According to the energy policy of the Justice and Development Party (AKP) government of which Yildiz is a prominent member, Turkey's reliance on imported natural gas, which already generates more than half of the country's electricity, represents a serious threat to the country's energy security. They have a point. Three times in the past five years Turkey has suffered gas shortages after Iran, with which Turkey has a contract supplying up to 10bn cubic metres a year (cm/y), cut supplies without warning, with similar shortages experienced twice in the past 12 years due to spats between Russia and Ukraine, through which Turkey receives around half of the 30bn cm/y of Russian gas it has contracts to import.

But critics of Turkey's nuclear programme point out that as current plans for a Russian built 4.8-gigawatt nuclear plant at Akkuyu on the country's east Mediterranean coast involve Russia supplying uranium fuel, together with the gas imports from Japan, it would leave the country dependent on Russia for the primary fuel for half the country's power generation.

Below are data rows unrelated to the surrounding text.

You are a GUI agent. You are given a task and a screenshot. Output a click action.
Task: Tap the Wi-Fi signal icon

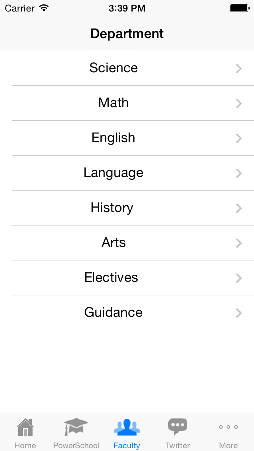pyautogui.click(x=44, y=8)
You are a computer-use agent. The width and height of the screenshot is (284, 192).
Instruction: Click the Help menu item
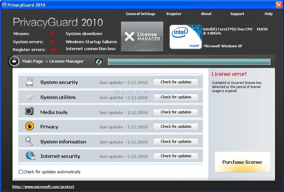click(x=268, y=14)
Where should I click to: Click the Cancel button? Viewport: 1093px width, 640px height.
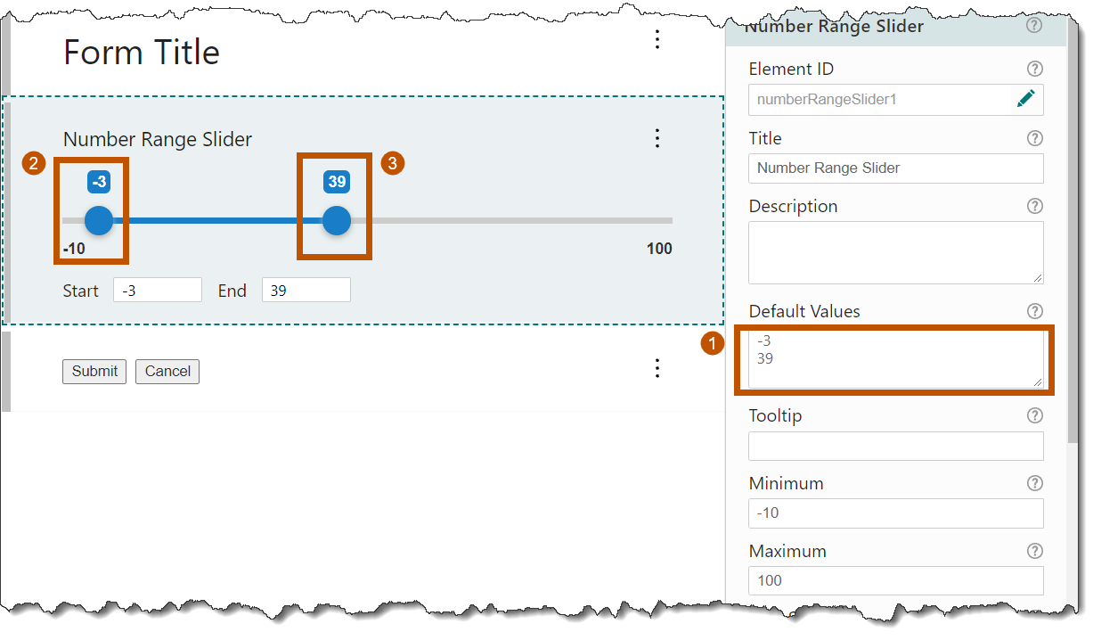(167, 372)
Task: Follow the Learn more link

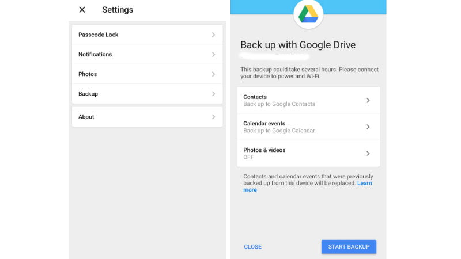Action: (364, 183)
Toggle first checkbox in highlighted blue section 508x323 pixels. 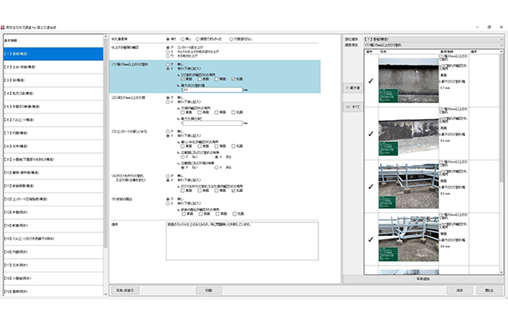point(183,79)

And as Turkey has uranium of its own, the planned second nuclear plant of around 5,000 MW at Sinop on Turkey's Black Sea coast for which talks are already underway with Japan's Tepco would also involve imported fuel, as would a third planned plant for which a site has yet to be chosen.

According to Turkey's main political opposition party the Republican Peoples' Party (CHP), alternatives to nuclear power exist that can meet Turkey's growing demand without compromising supply security. "Demand is expected to double by 2023 and we calculate that we can more than meet the increase largely from indigenous resources," says Necdet Pamir head of the CHP's energy commission.

In addition to existing plans for major new gas- and coal-fired plants that have already been licensed, Pamir identifies scope for expanding Turkey's hydroelectric power programme - albeit without causing undue environmental damage, as well as the largely untapped potential for wind and solar power and a huge potential for improving industrial and residential energy efficiency as offering the chance to more than double the volume of power generated. But he stresses that the CHP is not opposed to Turkey's nuclear programme per se, only to the way the current AKP government is developing it, which he says is too expensive and raises too many questions. "We're looking to the coming fourth generation of nuclear plant being developed, which will cost less and be safer to operate," he says.

Not surprisingly given the upcoming elections in June, safety is high on the public agenda with Yildiz having recently been forced to deny reports that a site for the planned third nuclear plant had been chosen at Igneada, close to Turkey's border with Bulgaria. According to Okan Zabunoglu, head of the Department of Nuclear Studies at Ankara's Hacetepe University, fears over the two confirmed sites at Akkuyu and Sinop have been overplayed and both are safe. "There have been some questions over the Akkuyu site," he says pointing to its location 160 kilometres from a minor inactive earthquake fault line. "But it has been studied extensively and there seems to be no good reason for concern."